▶ Objective
Could you set out the part of the data that opens with the line containing "Viewport: 751px width, 386px" and closes at the end of the data as a numbered list, leaving out any blank lines?

▶ Excerpted data
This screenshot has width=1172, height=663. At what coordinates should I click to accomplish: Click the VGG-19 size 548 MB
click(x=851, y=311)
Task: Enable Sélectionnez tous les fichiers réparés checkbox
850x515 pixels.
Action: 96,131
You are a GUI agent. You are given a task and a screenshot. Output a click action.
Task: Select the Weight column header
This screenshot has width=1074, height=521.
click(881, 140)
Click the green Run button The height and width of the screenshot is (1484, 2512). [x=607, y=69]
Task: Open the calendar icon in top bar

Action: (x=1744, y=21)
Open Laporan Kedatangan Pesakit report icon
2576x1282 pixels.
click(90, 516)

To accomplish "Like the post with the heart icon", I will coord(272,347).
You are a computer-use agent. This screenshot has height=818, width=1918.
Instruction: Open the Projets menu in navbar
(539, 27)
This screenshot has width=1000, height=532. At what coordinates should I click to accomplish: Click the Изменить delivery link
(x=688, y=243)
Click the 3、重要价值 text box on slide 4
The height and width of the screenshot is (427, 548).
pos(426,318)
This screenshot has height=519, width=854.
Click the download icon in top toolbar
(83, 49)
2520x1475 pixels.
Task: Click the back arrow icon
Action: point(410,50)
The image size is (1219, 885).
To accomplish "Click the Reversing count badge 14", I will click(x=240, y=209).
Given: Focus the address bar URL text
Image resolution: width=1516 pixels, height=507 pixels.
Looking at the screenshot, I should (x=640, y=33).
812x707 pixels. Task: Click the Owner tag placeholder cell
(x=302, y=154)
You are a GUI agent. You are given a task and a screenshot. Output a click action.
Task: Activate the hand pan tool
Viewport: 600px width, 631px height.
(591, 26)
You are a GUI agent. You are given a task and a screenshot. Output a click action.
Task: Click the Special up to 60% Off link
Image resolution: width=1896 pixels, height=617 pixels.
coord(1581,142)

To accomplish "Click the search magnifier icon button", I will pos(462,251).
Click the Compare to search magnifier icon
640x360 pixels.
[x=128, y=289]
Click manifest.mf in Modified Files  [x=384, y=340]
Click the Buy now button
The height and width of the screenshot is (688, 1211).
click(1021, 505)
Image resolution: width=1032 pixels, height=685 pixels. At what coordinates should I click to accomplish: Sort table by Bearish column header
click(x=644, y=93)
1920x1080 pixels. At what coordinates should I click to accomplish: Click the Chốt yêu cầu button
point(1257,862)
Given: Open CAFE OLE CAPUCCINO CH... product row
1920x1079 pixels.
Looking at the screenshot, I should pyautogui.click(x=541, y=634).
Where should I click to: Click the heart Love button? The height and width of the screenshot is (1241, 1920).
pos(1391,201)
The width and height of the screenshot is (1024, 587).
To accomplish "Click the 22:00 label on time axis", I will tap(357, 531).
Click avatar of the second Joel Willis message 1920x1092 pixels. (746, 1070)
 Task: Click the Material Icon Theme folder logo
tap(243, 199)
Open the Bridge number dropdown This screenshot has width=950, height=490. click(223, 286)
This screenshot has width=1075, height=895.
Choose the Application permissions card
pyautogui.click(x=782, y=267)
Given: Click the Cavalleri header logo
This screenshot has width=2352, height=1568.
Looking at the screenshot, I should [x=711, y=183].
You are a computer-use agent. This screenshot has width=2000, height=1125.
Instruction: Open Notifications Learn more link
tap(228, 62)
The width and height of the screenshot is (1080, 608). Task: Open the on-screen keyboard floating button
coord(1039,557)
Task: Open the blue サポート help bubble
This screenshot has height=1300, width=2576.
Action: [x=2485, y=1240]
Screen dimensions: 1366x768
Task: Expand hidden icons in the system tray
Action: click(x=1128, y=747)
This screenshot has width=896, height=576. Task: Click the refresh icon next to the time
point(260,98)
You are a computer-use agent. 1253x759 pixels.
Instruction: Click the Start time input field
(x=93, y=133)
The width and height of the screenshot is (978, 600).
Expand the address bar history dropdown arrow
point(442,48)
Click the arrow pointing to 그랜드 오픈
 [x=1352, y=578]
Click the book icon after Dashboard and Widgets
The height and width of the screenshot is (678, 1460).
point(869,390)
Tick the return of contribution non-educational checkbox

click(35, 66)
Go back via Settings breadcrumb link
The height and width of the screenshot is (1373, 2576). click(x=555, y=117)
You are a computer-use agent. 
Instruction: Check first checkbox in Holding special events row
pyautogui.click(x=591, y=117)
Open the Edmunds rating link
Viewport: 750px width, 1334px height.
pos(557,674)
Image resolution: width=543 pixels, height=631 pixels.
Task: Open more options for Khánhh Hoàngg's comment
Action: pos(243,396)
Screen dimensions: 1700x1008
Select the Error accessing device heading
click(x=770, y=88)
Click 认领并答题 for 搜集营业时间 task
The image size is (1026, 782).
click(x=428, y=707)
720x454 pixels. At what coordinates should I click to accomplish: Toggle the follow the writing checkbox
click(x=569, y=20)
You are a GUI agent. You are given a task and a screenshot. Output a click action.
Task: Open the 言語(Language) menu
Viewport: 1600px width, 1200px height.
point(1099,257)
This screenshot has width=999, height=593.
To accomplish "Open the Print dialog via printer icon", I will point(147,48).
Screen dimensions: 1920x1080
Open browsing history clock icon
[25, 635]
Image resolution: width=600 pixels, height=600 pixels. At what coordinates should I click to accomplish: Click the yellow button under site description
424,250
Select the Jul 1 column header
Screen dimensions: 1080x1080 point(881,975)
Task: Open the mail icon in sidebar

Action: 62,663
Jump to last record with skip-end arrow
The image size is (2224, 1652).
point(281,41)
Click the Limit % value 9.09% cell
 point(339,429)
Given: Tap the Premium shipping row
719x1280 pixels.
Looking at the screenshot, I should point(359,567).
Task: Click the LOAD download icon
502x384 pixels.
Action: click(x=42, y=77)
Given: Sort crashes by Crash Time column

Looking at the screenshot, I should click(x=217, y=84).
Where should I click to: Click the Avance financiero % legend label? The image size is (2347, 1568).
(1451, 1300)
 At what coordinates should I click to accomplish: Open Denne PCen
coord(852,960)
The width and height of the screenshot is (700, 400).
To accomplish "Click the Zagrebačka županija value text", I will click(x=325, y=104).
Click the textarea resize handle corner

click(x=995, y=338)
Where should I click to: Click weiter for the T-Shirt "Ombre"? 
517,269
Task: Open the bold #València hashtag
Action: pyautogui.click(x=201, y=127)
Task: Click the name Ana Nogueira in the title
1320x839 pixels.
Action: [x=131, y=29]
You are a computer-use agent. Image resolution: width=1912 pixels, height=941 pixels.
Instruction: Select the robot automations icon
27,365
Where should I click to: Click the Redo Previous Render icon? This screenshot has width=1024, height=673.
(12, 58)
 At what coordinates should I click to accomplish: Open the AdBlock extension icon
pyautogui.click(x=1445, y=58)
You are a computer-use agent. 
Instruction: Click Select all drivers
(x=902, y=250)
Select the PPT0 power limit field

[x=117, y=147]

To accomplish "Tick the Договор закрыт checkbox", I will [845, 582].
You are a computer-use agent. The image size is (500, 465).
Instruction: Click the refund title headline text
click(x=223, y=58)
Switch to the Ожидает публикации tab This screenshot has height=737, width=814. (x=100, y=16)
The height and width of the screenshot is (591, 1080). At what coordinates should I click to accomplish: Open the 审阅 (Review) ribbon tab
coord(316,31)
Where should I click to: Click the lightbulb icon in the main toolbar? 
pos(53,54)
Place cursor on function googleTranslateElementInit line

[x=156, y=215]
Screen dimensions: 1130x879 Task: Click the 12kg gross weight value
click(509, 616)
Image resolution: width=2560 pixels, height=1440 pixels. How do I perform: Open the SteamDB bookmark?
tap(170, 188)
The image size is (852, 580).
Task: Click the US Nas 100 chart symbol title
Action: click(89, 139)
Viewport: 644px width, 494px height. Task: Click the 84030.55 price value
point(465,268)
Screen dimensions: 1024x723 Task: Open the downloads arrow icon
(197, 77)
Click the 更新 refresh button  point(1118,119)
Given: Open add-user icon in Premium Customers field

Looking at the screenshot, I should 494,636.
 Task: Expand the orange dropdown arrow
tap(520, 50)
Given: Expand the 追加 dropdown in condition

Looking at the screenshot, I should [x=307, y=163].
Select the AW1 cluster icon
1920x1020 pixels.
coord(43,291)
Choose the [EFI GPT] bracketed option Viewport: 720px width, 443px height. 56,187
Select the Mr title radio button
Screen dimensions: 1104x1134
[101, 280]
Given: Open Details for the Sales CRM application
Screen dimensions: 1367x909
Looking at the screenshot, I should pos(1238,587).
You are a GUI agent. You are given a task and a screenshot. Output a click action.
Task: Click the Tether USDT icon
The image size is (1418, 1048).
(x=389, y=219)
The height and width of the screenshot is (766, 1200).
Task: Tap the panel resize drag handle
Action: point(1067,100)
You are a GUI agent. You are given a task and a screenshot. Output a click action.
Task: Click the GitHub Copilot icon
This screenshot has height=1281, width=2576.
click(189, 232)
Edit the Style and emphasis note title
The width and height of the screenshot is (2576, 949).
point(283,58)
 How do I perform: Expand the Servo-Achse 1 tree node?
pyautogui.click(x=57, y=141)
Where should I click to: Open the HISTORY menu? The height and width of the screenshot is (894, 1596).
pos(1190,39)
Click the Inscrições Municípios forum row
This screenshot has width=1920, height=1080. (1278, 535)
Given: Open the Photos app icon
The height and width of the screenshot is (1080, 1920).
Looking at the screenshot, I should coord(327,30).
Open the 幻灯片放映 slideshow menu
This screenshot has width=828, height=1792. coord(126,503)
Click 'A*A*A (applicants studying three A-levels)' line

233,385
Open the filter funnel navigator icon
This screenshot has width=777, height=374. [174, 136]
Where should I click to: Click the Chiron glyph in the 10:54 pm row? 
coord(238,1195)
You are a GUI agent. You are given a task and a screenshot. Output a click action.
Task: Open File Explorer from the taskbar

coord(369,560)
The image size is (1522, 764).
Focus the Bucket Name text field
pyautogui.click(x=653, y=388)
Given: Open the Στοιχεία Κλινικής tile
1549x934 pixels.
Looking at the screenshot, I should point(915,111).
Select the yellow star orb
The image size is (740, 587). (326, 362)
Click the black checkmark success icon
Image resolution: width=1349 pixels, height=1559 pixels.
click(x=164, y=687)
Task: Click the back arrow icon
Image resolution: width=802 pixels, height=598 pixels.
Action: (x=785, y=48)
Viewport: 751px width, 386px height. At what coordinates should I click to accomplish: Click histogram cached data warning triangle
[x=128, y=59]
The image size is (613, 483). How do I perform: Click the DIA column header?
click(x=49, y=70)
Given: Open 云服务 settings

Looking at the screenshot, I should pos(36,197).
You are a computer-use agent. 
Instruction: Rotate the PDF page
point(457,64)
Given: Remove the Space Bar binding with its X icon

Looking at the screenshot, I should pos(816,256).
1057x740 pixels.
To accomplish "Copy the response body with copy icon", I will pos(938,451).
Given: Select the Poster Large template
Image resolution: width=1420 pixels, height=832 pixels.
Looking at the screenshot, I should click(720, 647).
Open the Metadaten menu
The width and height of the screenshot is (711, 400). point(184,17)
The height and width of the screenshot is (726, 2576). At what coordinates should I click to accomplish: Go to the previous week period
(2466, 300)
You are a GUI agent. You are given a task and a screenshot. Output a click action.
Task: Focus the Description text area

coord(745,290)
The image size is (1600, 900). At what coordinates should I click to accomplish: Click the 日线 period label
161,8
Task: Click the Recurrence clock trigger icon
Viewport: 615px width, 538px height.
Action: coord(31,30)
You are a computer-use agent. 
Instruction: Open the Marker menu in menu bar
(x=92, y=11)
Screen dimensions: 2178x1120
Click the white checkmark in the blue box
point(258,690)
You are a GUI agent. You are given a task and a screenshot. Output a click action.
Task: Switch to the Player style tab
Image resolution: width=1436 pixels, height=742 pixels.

▶ Final answer
1. Viewport: 751px width, 386px height. At what coordinates should I click to accomplish: Click histogram cached data warning triangle
2. [x=128, y=59]
3. The image size is (613, 483). How do I perform: Click the DIA column header?
4. click(x=49, y=70)
5. Given: Open 云服务 settings
6. Looking at the screenshot, I should pos(36,197).
7. You are a computer-use agent. 
8. Instruction: Rotate the PDF page
9. point(457,64)
10. Given: Remove the Space Bar binding with its X icon
11. Looking at the screenshot, I should pos(816,256).
12. 1057x740 pixels.
13. To accomplish "Copy the response body with copy icon", I will pos(938,451).
14. Given: Select the Poster Large template
15. Image resolution: width=1420 pixels, height=832 pixels.
16. Looking at the screenshot, I should click(720, 647).
17. Open the Metadaten menu
18. The width and height of the screenshot is (711, 400). point(184,17)
19. The height and width of the screenshot is (726, 2576). At what coordinates should I click to accomplish: Go to the previous week period
20. (2466, 300)
21. You are a GUI agent. You are given a task and a screenshot. Output a click action.
22. Task: Focus the Description text area
23. coord(745,290)
24. The image size is (1600, 900). At what coordinates should I click to accomplish: Click the 日线 period label
25. 161,8
26. Task: Click the Recurrence clock trigger icon
27. Viewport: 615px width, 538px height.
28. Action: coord(31,30)
29. You are a computer-use agent. 
30. Instruction: Open the Marker menu in menu bar
31. (x=92, y=11)
32. Screen dimensions: 2178x1120
33. Click the white checkmark in the blue box
34. point(258,690)
35. You are a GUI agent. You are given a task and a screenshot. Output a click action.
36. Task: Switch to the Player style tab
37. Image resolution: width=1436 pixels, height=742 pixels.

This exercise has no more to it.